Document text:
It would also avoid entering
WARN(1, "afu_read must be buggy\n");
if the driver changes its mind between the 2 calls :-)
Fred
Hi Ian,
Sorry for getting into this discussion late. I have few suggestions.
Ian Munsie <[email protected]> writes:
>
> diff --git a/drivers/misc/cxl/Kconfig b/drivers/misc/cxl/Kconfig
> index 8756d06..560412c 100644
> --- a/drivers/misc/cxl/Kconfig
> +++ b/drivers/misc/cxl/Kconfig
> @@ -15,12 +15,17 @@ config CXL_EEH
> bool
> default n
>
> +config CXL_AFU_DRIVER_OPS
> + bool
> + default n
> +
> config CXL
> tristate "Support for IBM Coherent Accelerators (CXL)"
> depends on PPC_POWERNV && PCI_MSI && EEH
> select CXL_BASE
> select CXL_KERNEL_API
> select CXL_EEH
> + select CXL_AFU_DRIVER_OPS
I suggest wrapping the driver_ops struct definition and other related
functions inside a #ifdef CONFIG_CXL_AFU_DRIVER_OPS.
> default m
> help
> Select this option to enable driver support for IBM Coherent
> diff --git a/drivers/misc/cxl/api.c b/drivers/misc/cxl/api.c
> index ea3eeb7..eebc9c3 100644
> --- a/drivers/misc/cxl/api.c
> +++ b/drivers/misc/cxl/api.c
> @@ -296,6 +296,14 @@ struct cxl_context *cxl_fops_get_context(struct file *file)
> }
> EXPORT_SYMBOL_GPL(cxl_fops_get_context);
>
> +void cxl_set_driver_ops(struct cxl_context *ctx,
> + struct cxl_afu_driver_ops *ops)
> +{
> + WARN_ON(!ops->event_pending || !ops->deliver_event);
> + ctx->afu_driver_ops = ops;
> +}
I would recommend adding a "struct module *" member to afu_driver_ops
and doing a __module_get on to it here and module_put when we destroy
the context. Since these callbacks will be residing within an external
module .text region hence it should stay in the memory until the context
is alive.

Record list:

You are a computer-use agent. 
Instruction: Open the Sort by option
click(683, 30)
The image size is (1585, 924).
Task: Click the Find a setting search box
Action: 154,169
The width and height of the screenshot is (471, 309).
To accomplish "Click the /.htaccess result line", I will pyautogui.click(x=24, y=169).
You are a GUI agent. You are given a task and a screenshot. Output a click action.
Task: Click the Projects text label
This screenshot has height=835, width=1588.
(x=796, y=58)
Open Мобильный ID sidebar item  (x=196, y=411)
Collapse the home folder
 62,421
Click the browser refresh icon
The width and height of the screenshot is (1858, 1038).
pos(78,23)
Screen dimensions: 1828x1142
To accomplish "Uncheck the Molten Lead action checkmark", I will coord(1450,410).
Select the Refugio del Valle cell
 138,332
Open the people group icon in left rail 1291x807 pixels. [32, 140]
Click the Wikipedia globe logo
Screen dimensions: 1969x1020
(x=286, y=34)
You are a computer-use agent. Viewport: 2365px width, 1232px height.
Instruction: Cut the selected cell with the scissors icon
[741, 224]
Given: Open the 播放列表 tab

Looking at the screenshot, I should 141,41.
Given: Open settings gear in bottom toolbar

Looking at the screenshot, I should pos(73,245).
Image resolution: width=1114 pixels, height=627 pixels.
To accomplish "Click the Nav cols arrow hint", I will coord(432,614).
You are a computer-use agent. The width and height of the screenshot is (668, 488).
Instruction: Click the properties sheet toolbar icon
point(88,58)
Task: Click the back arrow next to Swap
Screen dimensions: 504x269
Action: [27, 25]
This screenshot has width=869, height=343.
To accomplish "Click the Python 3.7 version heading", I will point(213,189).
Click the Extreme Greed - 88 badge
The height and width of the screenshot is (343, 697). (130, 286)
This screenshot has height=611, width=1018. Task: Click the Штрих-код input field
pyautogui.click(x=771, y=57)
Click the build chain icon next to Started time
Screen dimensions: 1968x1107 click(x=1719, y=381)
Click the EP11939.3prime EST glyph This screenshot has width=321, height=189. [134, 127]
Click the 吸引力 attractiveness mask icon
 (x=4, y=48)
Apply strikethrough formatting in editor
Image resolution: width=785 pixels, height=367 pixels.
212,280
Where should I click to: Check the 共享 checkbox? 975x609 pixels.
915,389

Jobs:
A. Summarize the cxl patch review in two sentences.
B. Copy the stretch of the cxl patch review from "It would also" through "have few suggestions.".
The records have no connection to the cxl patch review.

Answers to the problems:
A. The cxl patch review responds to a patch from Ian Munsie that adds a CXL_AFU_DRIVER_OPS config option, selected by CXL, and a cxl_set_driver_ops function. It suggests wrapping the driver_ops struct definition and related functions in #ifdef CONFIG_CXL_AFU_DRIVER_OPS, and it recommends adding a "struct module *" member to afu_driver_ops, with __module_get in cxl_set_driver_ops and module_put when the context is destroyed, so that callbacks residing in an external module's .text region stay in memory while the context is alive.

B.
It would also avoid entering
WARN(1, "afu_read must be buggy\n");
if the driver changes its mind between the 2 calls :-)
Fred
Hi Ian,
Sorry for getting into this discussion late. I have few suggestions.